Beit Berl’s Early Childhood Education Addresses Teacher-Parent Relations Among LGBT Families

​Beit Berl’s Department for Early Childhood Education offered a new course this year on teacher-parent relations, developed in response to a real and growing need in the field for better understanding and relations among teachers and parents. The course sought to educate and train our students – tomorrow’s kindergarten teachers – to fully understand the roles of teachers and parents, and to view parents as partners. 

In this context, the course hosted Shachar Abramovich, a representative from HOSHEN, a non-profit volunteer organization that challenges stereotypes surrounding sexual orientation and gender identity, to speak with our students about LGBT families. The guest lecturer presented the audience of pre-service teachers with examples of daily challenges from family life in the gender spectrum, and correct ways of reference in creating a safe place for LGBT children and families. Shachar’s talk gave thought to experiences and perspectives the students had never considered - things as simple as the parent contact form each student is required to fill out, which asks for the name of the mother and father. Shachar stimulated debate in speaking about parents and children that exhibit gender fluidity, even at the pre-school age – not known by many, but that exists. All 35 students of the course found the meeting extraordinarily insightful, garnering knowledge and perspectives that will service them well in their future profession as kindergarten teachers.  The course has since become a general requirement for all students of early childhood education.

The lecture took place at a pivotal time in Israel when the rights of the LGBT community have come under attack. Nationwide rallies and strikes took place in July to protest the exclusion of gay couples from a recently passed surrogacy law, with over 100,000 protesters gathering in Kikar Rabin in Tel Aviv to protest anti-LGBT discrimination.

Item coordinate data
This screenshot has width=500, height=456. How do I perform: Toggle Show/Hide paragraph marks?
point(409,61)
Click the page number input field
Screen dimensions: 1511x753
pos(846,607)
...
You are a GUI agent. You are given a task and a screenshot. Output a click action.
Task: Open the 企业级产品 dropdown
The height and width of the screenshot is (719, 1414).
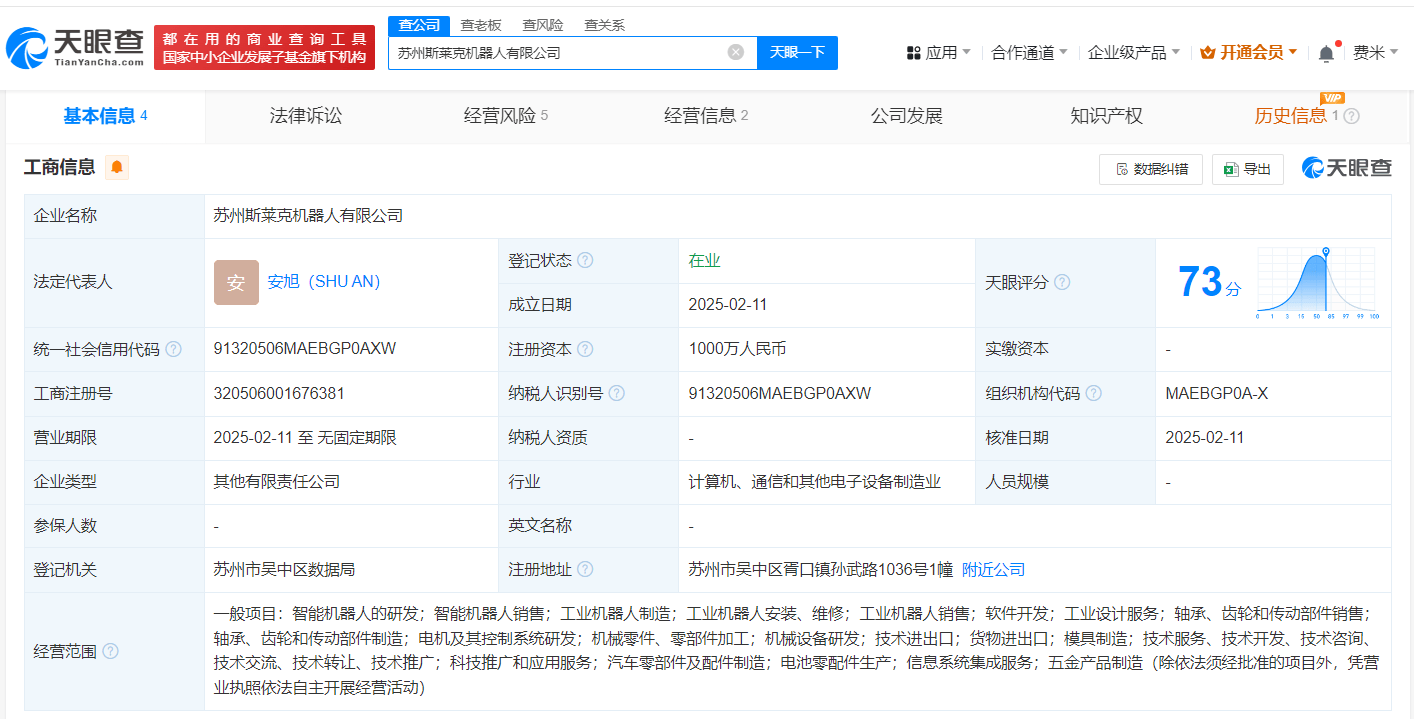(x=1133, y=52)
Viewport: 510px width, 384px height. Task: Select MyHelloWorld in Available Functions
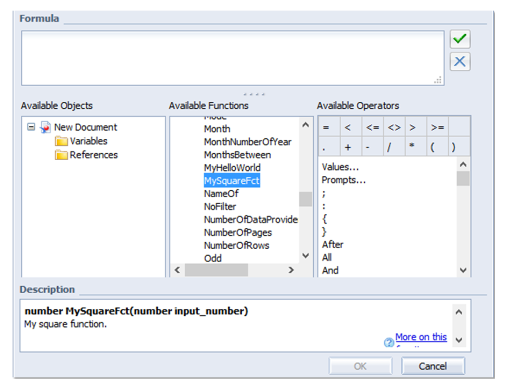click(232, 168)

> **Work to do**
a - According to the article, why did Beit Berl's Department for Early Childhood Education create its new course on teacher-parent relations? Answer in one to three sentences.
b - Print the article's wording from "The lecture took" up to and including "protest anti-LGBT discrimination.".
c - According to the article, where did over 100,000 protesters gather to protest anti-LGBT discrimination?
Rely only on the article for your answers.

> **Answers by task**
a - The course was created in response to a real and growing need in the field for better understanding and relations between teachers and parents.

b -
The lecture took place at a pivotal time in Israel when the rights of the LGBT community have come under attack. Nationwide rallies and strikes took place in July to protest the exclusion of gay couples from a recently passed surrogacy law, with over 100,000 protesters gathering in Kikar Rabin in Tel Aviv to protest anti-LGBT discrimination.

c - They gathered in Kikar Rabin in Tel Aviv.